13 Washington Square (1928)

13 Washington Square is a 1928 American silent romantic comedy drama film directed by Melville W. Brown, written by Harry O. Hoyt and Walter Anthony, and starring Jean Hersholt, Alice Joyce, and George J. Lewis. It is based on a 1914 play No. 13 Washington Square by Leroy Scott. The film was released on April 8, 1928, by Universal Pictures.

==Plot==
As described in a film magazine, Mrs. de Peyster plans a trip to Europe with her son, Jack, hoping to break up a marriage between him and Mary Morgan, a grocer's daughter.

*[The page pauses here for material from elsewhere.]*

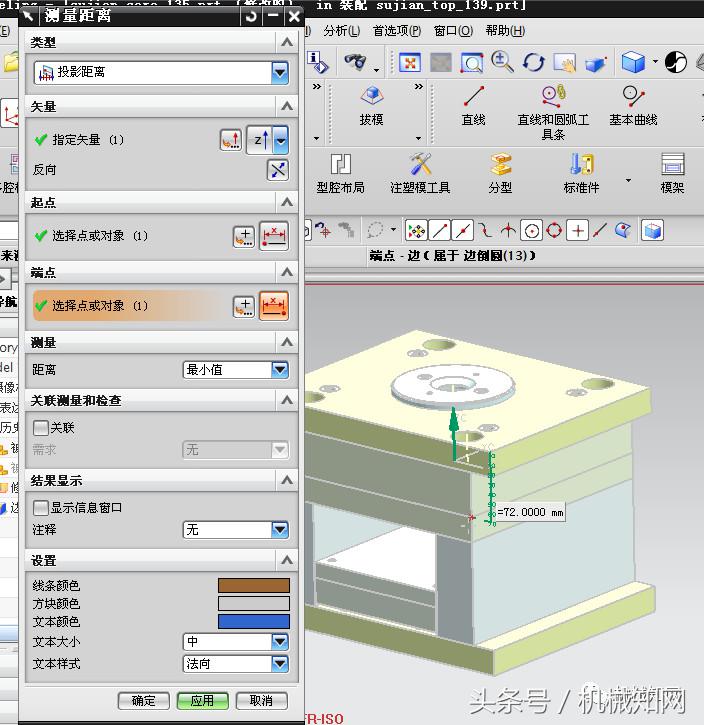Open the 距离 最小值 dropdown
This screenshot has height=725, width=704.
click(x=279, y=370)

When Jack brings Mary to meet his aristocratic mother, she refuses to see the young woman. Jack decides to abandon the trip and marry Mary at once. On reaching the steamer, Mrs. de Peyster realizes that Jack does not intend to accompany her. Hoping to avoid newspaper reporters and to stop her son's marriage, she exchanges clothes with her devoted cousin, who is in less fortunate circumstances. The cousin sails in her place and Mrs. de Peyster, with her maid, who poses as her sister, goes to cousin Olivetta's boarding house. Deacon Pyecroft, a picture thief, who is planning to rob the de Peyster home, lives in the boarding house. When he meets Mrs. de Peyster and her maid, he mistakes them for fellow crooks and tries to make a deal with them. The terrified Mrs. de Peyster departs for her closed house, 13 Washington Square, as soon as night falls. Jack and Mary, on their way to be married, stop at 13 Washington Square to pick up some of Jack's clothes. Deacon Pyecroft, thinking the coast is clear, also goes to 13 Washington Square. Many terrifying and ludicrous situations develop in different parts of the house before all is resolved.

==Cast==
- Jean Hersholt as 'Deacon' Pyecroft
- Alice Joyce as Mrs. de Peyster
- George J. Lewis as Jack De Peyster
- ZaSu Pitts as Mathilde
- Helen Foster as Mary Morgan
- Helen Jerome Eddy as Olivetta
- Julia Swayne Gordon as Mrs. Allistair
- Jack McDonald as Mayfair
- Jerry Gamble as Sparks

==Preservation==
A copy of 13 Washington Square is housed at UCLA Film and Television Archive and the Library of Congress.